-- PROBLEM REQUIREMENTS --
Copy the following material verbatim, line for line.

-- ENTRIES --
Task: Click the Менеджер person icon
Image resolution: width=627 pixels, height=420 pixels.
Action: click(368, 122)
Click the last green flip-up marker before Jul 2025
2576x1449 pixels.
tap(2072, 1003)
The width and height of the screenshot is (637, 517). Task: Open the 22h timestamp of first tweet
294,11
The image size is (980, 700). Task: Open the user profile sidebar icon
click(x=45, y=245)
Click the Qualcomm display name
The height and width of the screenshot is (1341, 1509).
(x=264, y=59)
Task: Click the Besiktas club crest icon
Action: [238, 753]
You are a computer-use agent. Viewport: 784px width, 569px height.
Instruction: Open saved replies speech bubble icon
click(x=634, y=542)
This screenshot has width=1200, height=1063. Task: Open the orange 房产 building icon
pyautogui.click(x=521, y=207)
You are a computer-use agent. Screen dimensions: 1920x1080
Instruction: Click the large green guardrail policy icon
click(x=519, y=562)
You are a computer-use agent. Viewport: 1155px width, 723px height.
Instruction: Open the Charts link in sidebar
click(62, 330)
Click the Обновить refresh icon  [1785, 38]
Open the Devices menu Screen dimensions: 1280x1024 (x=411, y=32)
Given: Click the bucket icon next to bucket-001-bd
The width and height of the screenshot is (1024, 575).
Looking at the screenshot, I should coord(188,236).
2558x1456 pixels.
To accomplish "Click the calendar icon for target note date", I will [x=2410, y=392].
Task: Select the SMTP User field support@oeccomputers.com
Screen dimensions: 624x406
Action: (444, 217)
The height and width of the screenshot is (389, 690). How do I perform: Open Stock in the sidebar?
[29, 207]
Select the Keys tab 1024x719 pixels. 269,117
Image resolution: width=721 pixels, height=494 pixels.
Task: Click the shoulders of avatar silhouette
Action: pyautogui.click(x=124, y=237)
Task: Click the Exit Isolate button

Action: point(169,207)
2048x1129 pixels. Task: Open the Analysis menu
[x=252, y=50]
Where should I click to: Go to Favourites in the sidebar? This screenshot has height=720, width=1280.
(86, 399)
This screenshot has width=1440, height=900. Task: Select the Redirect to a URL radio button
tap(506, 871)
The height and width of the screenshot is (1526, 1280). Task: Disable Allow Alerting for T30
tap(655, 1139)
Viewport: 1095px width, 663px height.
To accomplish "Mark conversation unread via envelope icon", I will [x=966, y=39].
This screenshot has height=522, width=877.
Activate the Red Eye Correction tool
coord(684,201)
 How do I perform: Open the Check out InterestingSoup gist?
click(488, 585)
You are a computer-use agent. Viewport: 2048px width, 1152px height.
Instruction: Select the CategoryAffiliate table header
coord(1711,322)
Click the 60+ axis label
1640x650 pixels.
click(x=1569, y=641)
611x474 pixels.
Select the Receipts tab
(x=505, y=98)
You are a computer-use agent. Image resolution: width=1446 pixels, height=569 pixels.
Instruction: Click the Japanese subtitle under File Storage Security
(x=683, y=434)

-- RESPONSE TO THIS EXERCISE --
Task: Click the Менеджер person icon
Image resolution: width=627 pixels, height=420 pixels.
Action: click(368, 122)
Click the last green flip-up marker before Jul 2025
2576x1449 pixels.
tap(2072, 1003)
The width and height of the screenshot is (637, 517). Task: Open the 22h timestamp of first tweet
294,11
The image size is (980, 700). Task: Open the user profile sidebar icon
click(x=45, y=245)
Click the Qualcomm display name
The height and width of the screenshot is (1341, 1509).
(x=264, y=59)
Task: Click the Besiktas club crest icon
Action: [238, 753]
You are a computer-use agent. Viewport: 784px width, 569px height.
Instruction: Open saved replies speech bubble icon
click(x=634, y=542)
This screenshot has width=1200, height=1063. Task: Open the orange 房产 building icon
pyautogui.click(x=521, y=207)
You are a computer-use agent. Screen dimensions: 1920x1080
Instruction: Click the large green guardrail policy icon
click(x=519, y=562)
You are a computer-use agent. Viewport: 1155px width, 723px height.
Instruction: Open the Charts link in sidebar
click(62, 330)
Click the Обновить refresh icon  [1785, 38]
Open the Devices menu Screen dimensions: 1280x1024 (x=411, y=32)
Given: Click the bucket icon next to bucket-001-bd
The width and height of the screenshot is (1024, 575).
Looking at the screenshot, I should coord(188,236).
2558x1456 pixels.
To accomplish "Click the calendar icon for target note date", I will [x=2410, y=392].
Task: Select the SMTP User field support@oeccomputers.com
Screen dimensions: 624x406
Action: (444, 217)
The height and width of the screenshot is (389, 690). How do I perform: Open Stock in the sidebar?
[29, 207]
Select the Keys tab 1024x719 pixels. 269,117
Image resolution: width=721 pixels, height=494 pixels.
Task: Click the shoulders of avatar silhouette
Action: pyautogui.click(x=124, y=237)
Task: Click the Exit Isolate button

Action: point(169,207)
2048x1129 pixels. Task: Open the Analysis menu
[x=252, y=50]
Where should I click to: Go to Favourites in the sidebar? This screenshot has height=720, width=1280.
(86, 399)
This screenshot has width=1440, height=900. Task: Select the Redirect to a URL radio button
tap(506, 871)
The height and width of the screenshot is (1526, 1280). Task: Disable Allow Alerting for T30
tap(655, 1139)
Viewport: 1095px width, 663px height.
To accomplish "Mark conversation unread via envelope icon", I will [x=966, y=39].
This screenshot has height=522, width=877.
Activate the Red Eye Correction tool
coord(684,201)
 How do I perform: Open the Check out InterestingSoup gist?
click(488, 585)
You are a computer-use agent. Viewport: 2048px width, 1152px height.
Instruction: Select the CategoryAffiliate table header
coord(1711,322)
Click the 60+ axis label
1640x650 pixels.
click(x=1569, y=641)
611x474 pixels.
Select the Receipts tab
(x=505, y=98)
You are a computer-use agent. Image resolution: width=1446 pixels, height=569 pixels.
Instruction: Click the Japanese subtitle under File Storage Security
(x=683, y=434)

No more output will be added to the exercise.